Exercise brief
Each record should be set down again so that it matches the original exactly.

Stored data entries

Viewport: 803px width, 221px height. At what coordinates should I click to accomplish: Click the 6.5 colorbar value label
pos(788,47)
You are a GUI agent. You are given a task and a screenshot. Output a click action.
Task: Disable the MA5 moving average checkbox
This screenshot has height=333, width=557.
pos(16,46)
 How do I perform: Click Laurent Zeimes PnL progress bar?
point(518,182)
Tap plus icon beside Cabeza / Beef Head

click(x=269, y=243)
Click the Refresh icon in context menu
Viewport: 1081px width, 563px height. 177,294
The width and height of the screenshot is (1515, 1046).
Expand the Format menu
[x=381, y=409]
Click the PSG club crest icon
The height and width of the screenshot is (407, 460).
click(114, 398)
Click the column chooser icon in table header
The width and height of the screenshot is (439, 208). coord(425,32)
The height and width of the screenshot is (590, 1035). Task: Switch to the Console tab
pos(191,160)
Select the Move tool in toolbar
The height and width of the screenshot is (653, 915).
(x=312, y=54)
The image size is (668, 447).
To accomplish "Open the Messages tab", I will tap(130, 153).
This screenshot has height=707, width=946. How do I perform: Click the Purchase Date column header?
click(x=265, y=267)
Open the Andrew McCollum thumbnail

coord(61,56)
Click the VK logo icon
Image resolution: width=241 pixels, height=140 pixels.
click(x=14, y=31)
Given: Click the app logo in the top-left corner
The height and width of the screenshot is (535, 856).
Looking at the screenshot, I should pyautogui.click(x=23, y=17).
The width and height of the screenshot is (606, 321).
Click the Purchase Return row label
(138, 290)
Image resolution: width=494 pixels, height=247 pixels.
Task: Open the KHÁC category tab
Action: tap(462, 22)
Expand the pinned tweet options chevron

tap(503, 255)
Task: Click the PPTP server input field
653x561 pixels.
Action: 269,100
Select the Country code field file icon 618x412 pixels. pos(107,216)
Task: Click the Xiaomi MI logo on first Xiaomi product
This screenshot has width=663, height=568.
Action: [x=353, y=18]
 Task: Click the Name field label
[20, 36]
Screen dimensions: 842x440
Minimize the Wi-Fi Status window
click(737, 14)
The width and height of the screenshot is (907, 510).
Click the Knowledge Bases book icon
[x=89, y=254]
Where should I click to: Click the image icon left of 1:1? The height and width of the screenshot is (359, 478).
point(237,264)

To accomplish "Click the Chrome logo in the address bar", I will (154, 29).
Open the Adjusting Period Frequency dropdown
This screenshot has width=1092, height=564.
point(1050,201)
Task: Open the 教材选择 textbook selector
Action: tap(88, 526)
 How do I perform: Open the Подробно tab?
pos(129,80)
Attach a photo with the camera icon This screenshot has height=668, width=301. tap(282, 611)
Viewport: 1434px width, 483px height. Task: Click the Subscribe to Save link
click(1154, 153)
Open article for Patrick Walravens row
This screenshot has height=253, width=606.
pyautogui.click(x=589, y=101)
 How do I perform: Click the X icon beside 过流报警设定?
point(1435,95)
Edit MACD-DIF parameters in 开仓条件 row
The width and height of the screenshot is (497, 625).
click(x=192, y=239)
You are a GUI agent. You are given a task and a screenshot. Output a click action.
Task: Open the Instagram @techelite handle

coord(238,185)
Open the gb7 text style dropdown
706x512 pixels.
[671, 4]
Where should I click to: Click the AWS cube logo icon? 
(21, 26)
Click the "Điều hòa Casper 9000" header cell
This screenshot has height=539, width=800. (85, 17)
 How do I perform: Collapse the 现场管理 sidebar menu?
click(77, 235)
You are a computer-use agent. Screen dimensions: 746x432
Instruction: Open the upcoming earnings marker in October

Answer to this problem
Viewport: 803px width, 221px height. At what coordinates should I click to accomplish: Click the 6.5 colorbar value label
pos(788,47)
You are a GUI agent. You are given a task and a screenshot. Output a click action.
Task: Disable the MA5 moving average checkbox
This screenshot has height=333, width=557.
pos(16,46)
 How do I perform: Click Laurent Zeimes PnL progress bar?
point(518,182)
Tap plus icon beside Cabeza / Beef Head

click(x=269, y=243)
Click the Refresh icon in context menu
Viewport: 1081px width, 563px height. 177,294
The width and height of the screenshot is (1515, 1046).
Expand the Format menu
[x=381, y=409]
Click the PSG club crest icon
The height and width of the screenshot is (407, 460).
click(114, 398)
Click the column chooser icon in table header
The width and height of the screenshot is (439, 208). coord(425,32)
The height and width of the screenshot is (590, 1035). Task: Switch to the Console tab
pos(191,160)
Select the Move tool in toolbar
The height and width of the screenshot is (653, 915).
(x=312, y=54)
The image size is (668, 447).
To accomplish "Open the Messages tab", I will tap(130, 153).
This screenshot has height=707, width=946. How do I perform: Click the Purchase Date column header?
click(x=265, y=267)
Open the Andrew McCollum thumbnail

coord(61,56)
Click the VK logo icon
Image resolution: width=241 pixels, height=140 pixels.
click(x=14, y=31)
Given: Click the app logo in the top-left corner
The height and width of the screenshot is (535, 856).
Looking at the screenshot, I should pyautogui.click(x=23, y=17).
The width and height of the screenshot is (606, 321).
Click the Purchase Return row label
(138, 290)
Image resolution: width=494 pixels, height=247 pixels.
Task: Open the KHÁC category tab
Action: tap(462, 22)
Expand the pinned tweet options chevron

tap(503, 255)
Task: Click the PPTP server input field
653x561 pixels.
Action: 269,100
Select the Country code field file icon 618x412 pixels. pos(107,216)
Task: Click the Xiaomi MI logo on first Xiaomi product
This screenshot has width=663, height=568.
Action: [x=353, y=18]
 Task: Click the Name field label
[20, 36]
Screen dimensions: 842x440
Minimize the Wi-Fi Status window
click(737, 14)
The width and height of the screenshot is (907, 510).
Click the Knowledge Bases book icon
[x=89, y=254]
Where should I click to: Click the image icon left of 1:1? The height and width of the screenshot is (359, 478).
point(237,264)

To accomplish "Click the Chrome logo in the address bar", I will (154, 29).
Open the Adjusting Period Frequency dropdown
This screenshot has width=1092, height=564.
point(1050,201)
Task: Open the 教材选择 textbook selector
Action: tap(88, 526)
 How do I perform: Open the Подробно tab?
pos(129,80)
Attach a photo with the camera icon This screenshot has height=668, width=301. tap(282, 611)
Viewport: 1434px width, 483px height. Task: Click the Subscribe to Save link
click(1154, 153)
Open article for Patrick Walravens row
This screenshot has height=253, width=606.
pyautogui.click(x=589, y=101)
 How do I perform: Click the X icon beside 过流报警设定?
point(1435,95)
Edit MACD-DIF parameters in 开仓条件 row
The width and height of the screenshot is (497, 625).
click(x=192, y=239)
You are a GUI agent. You are given a task and a screenshot. Output a click action.
Task: Open the Instagram @techelite handle

coord(238,185)
Open the gb7 text style dropdown
706x512 pixels.
[671, 4]
Where should I click to: Click the AWS cube logo icon? 
(21, 26)
Click the "Điều hòa Casper 9000" header cell
This screenshot has height=539, width=800. (85, 17)
 How do I perform: Collapse the 现场管理 sidebar menu?
click(77, 235)
You are a computer-use agent. Screen dimensions: 746x432
Instruction: Open the upcoming earnings marker in October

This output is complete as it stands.